Tages- und Wochenzeitschriften, Fachzeitschriften, Telefonbücher etc.

TV-Spots, Radio-Spots

Fernsehen, Hörfunk

Werbefilme, Werbedias

Kinos, Theater, Veranstaltungen etc.

Plakate, Werbetafeln

Plakatwände, öffentliche Verkehrseinrichtungen, Sportplätze etc.

Werbebriefe, Flugblätter, Prospekte, Kataloge

Post, gewerbsmäßige Verteiler, bei Veranstaltungen, als Zeitungsbeilage etc.



Weitere Möglichkeiten Werbemittel zu platzieren sind:

  • Direktwerbung: Zustellung und Verteilung von Katalogen, Flugzetteln durch die Post oder Privatfirmen
  • Product Placement: Einsatz von Markenprodukten als Requisiten in Filmen
  • Schaufensterwerbung
  • Werbung auf Straßenbahnwägen, Autobussen, Lkw etc.

  1. Werbezeitpunkt
    Wann wird geworben?

    Saisonalle Anpassung der Kundenbedürfnisse auf den Verkaufszeitpunkt wirkt sich verkaufsfördernd aus.

    z.B. Skischuhe zum Beginn der Winter-Ski-Saison, Schwimmutensillien und Badebekleidung in der Sommer-/Badesaison

  2. Werbebudget
    Wie viel Geld wird eingesetzt?

    Zur Bestimmung des Werbebudget werden in der Praxis folgende Methoden verwendet:

  • Umsatzanteil-(Gewinnanteil-)Methode
    Ein bestimmter Teil des vorangehenden oder des erwarteten Umsatzes wird für die Werbung budgetiert.

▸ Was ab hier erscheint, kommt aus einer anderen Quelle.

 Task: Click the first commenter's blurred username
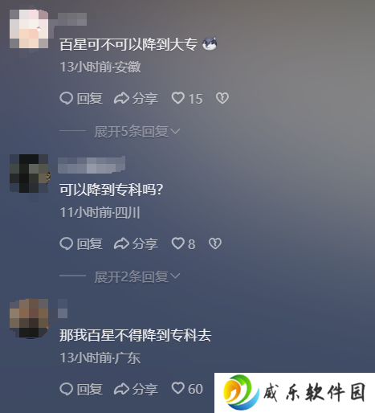(72, 19)
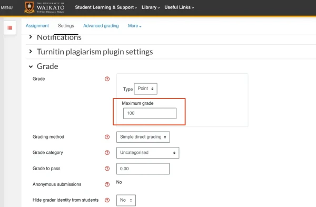Open the red course index drawer icon

(9, 27)
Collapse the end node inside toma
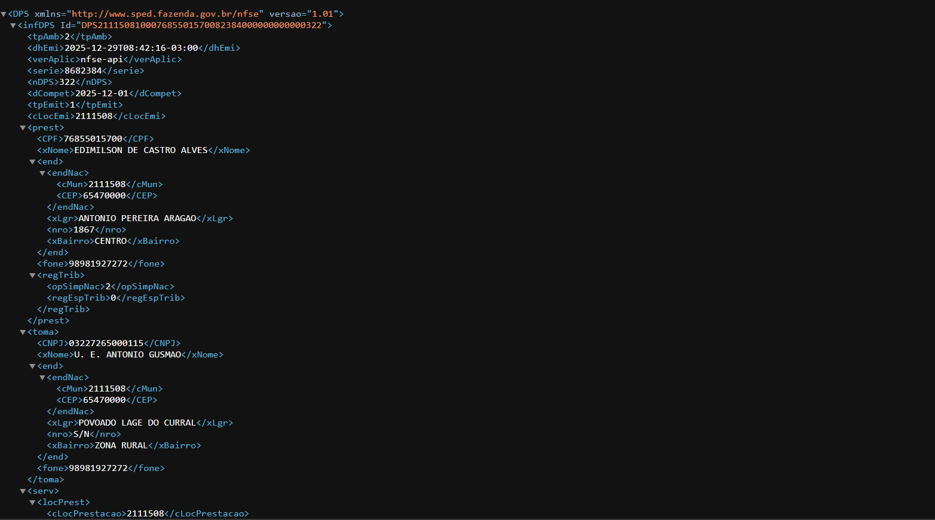 click(x=32, y=366)
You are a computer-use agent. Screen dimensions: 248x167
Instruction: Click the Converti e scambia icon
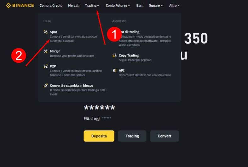coord(46,85)
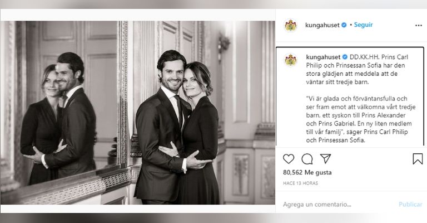
Task: Open kungahuset profile from header username
Action: point(322,25)
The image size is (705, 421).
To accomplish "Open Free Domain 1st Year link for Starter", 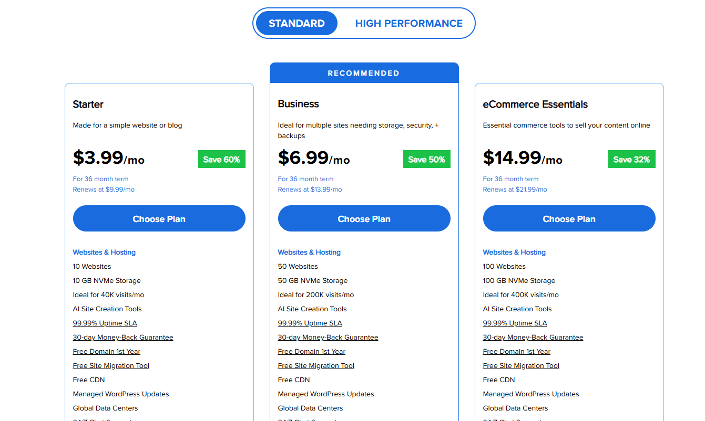I will (x=106, y=351).
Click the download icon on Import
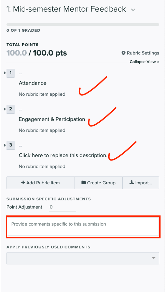165x292 pixels. [132, 183]
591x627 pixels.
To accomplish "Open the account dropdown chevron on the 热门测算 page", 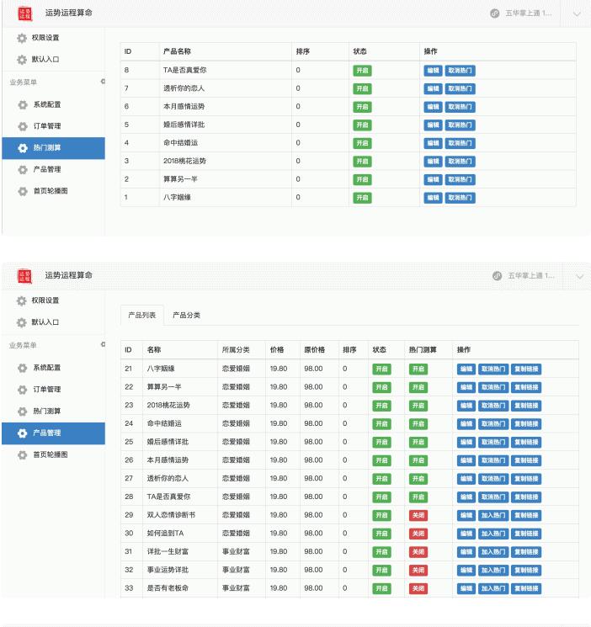I will (x=577, y=13).
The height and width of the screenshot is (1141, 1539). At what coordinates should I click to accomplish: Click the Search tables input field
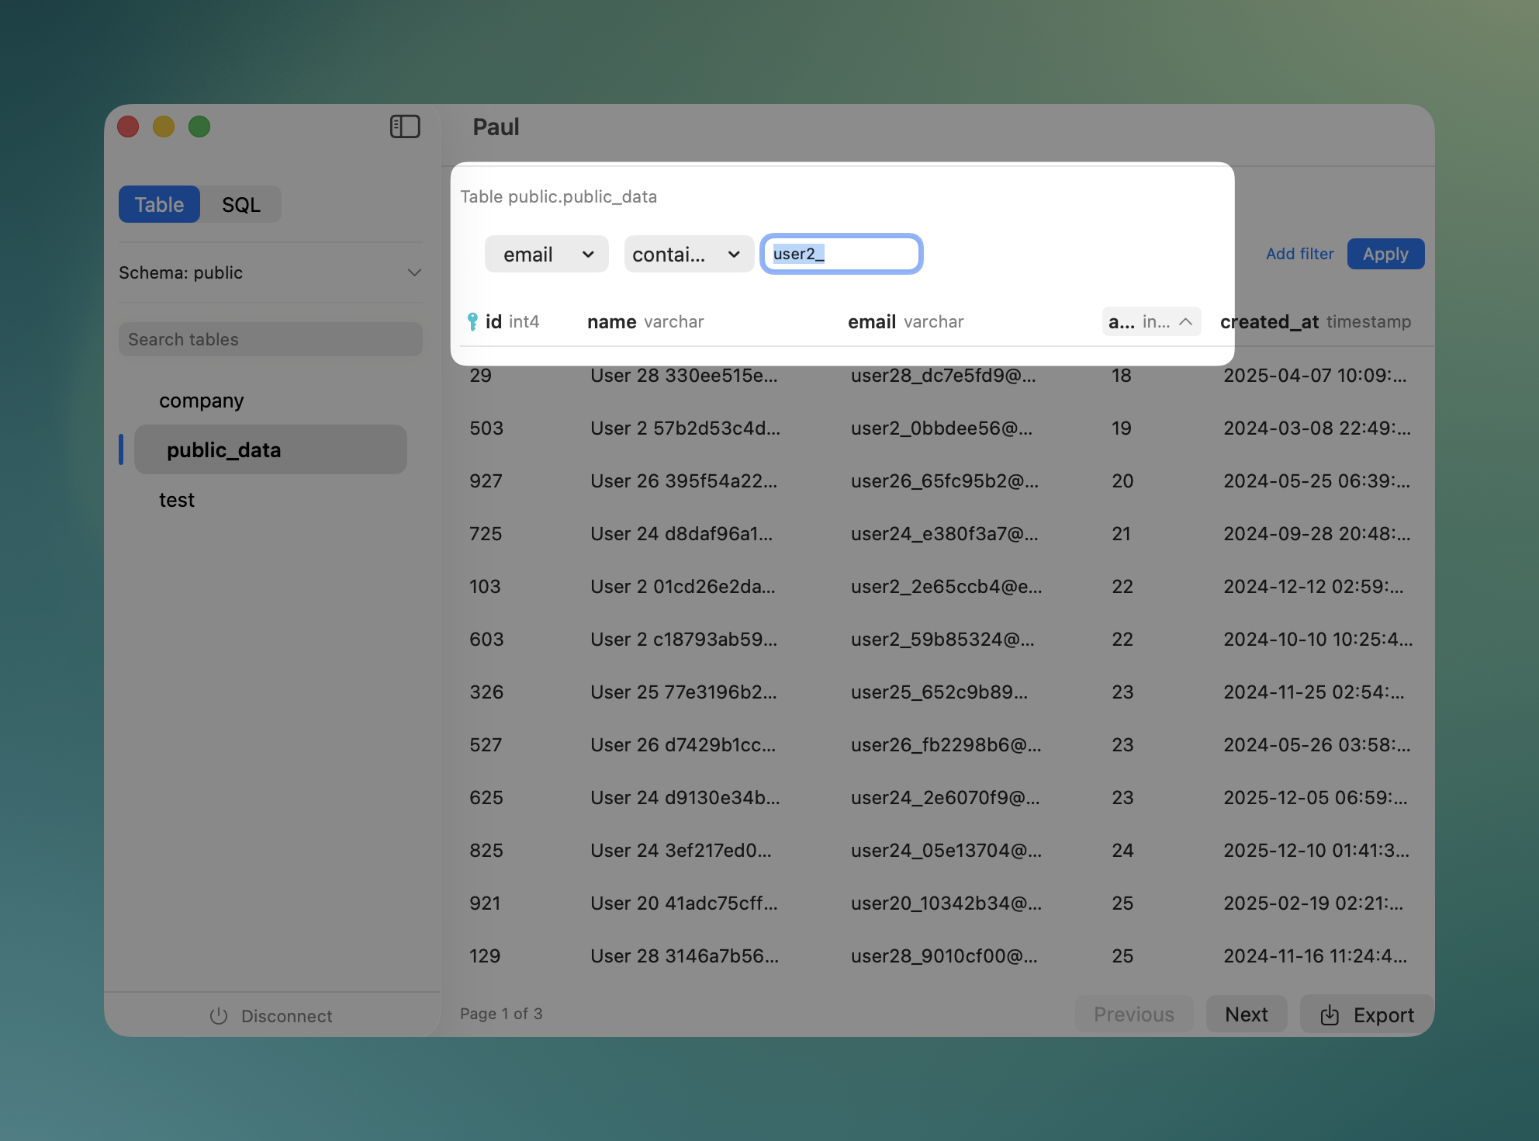point(270,339)
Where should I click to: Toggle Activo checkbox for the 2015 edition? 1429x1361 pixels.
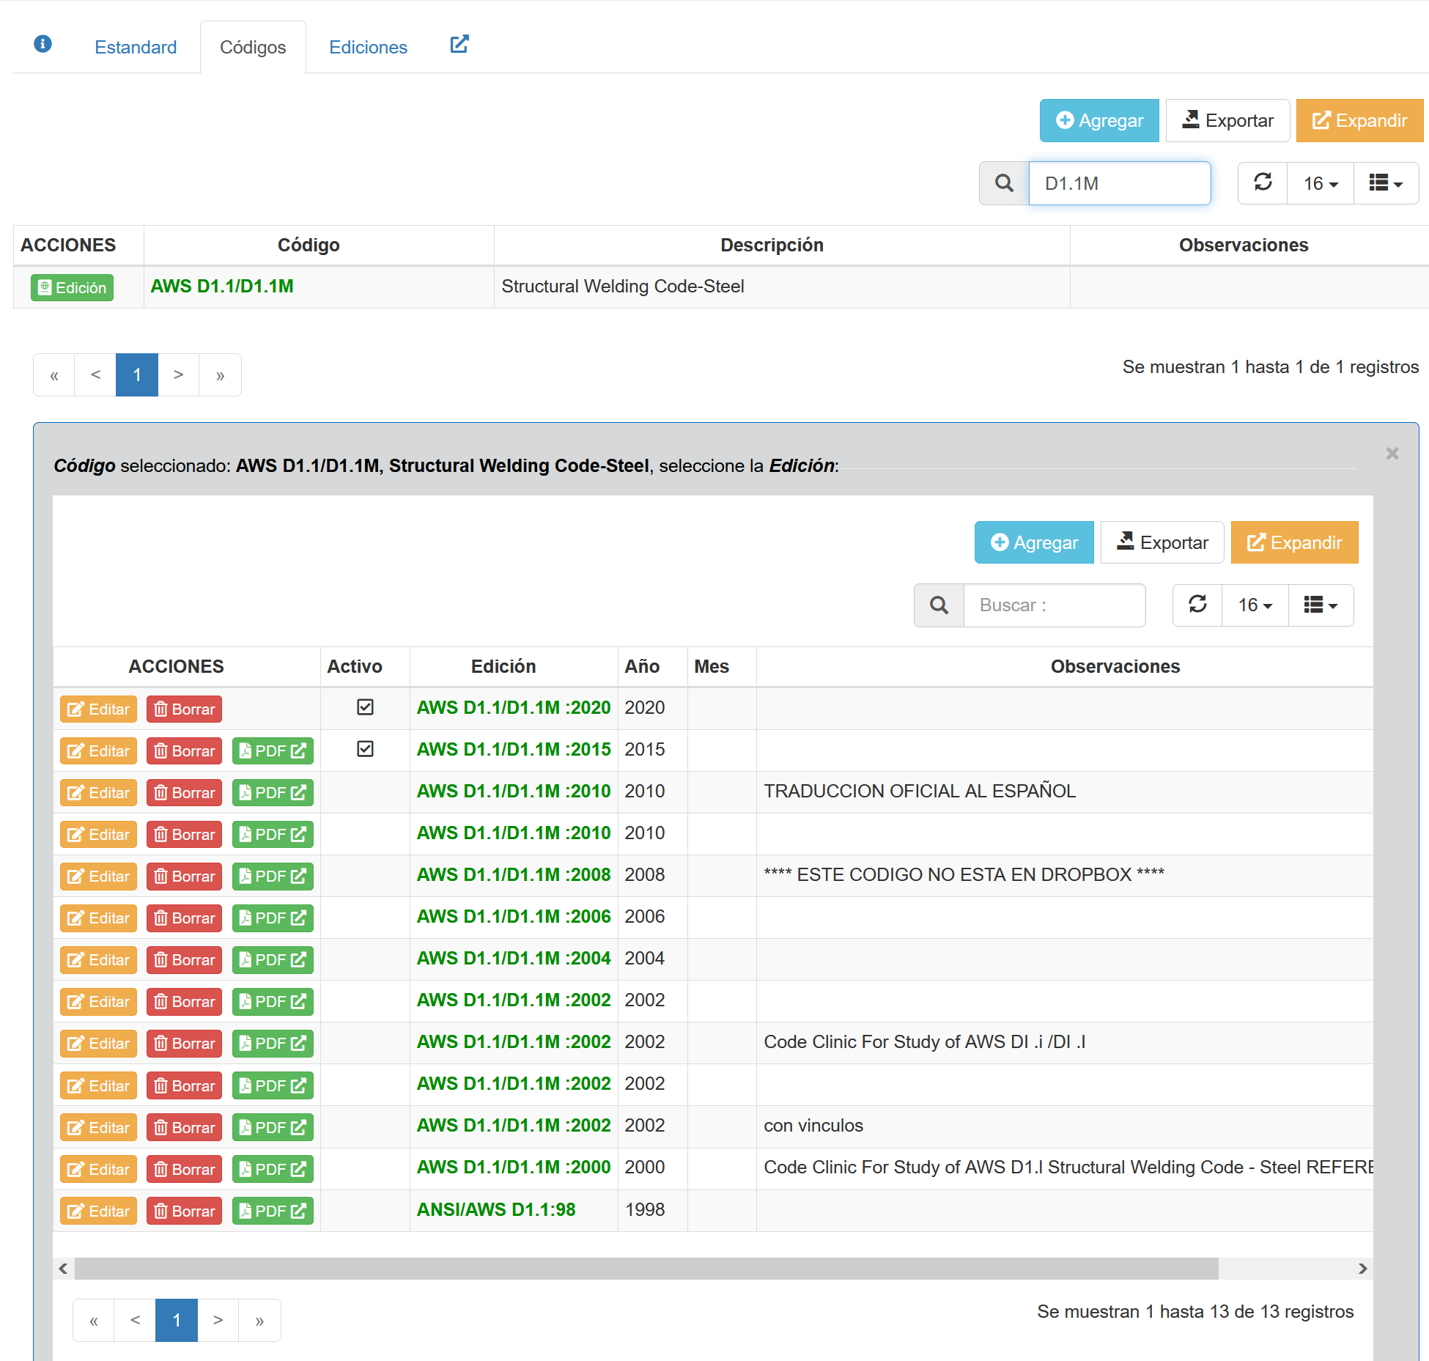[365, 749]
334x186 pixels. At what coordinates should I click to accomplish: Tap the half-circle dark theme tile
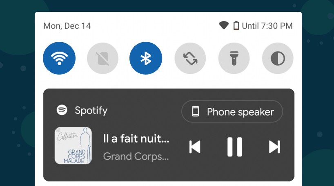(278, 59)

Dies führt zu einem stark prozyklischen (= bei ansteigender Konjunktur, steigendem Absatz, in der Saision) Werbeverhalten und ist sehr stark verbreitet.
  • Konkurrenz-Paritätsmethode

Geworben wird, wenn die Konkurrenz auch wirbt. Hier wird die Entscheidung meist dem Marktführer überlassen.

  • Werbezielabhängige Budgetierung


Richtig wäre es eigentlilch, das Budget auf die Werbeziele abzustimmen.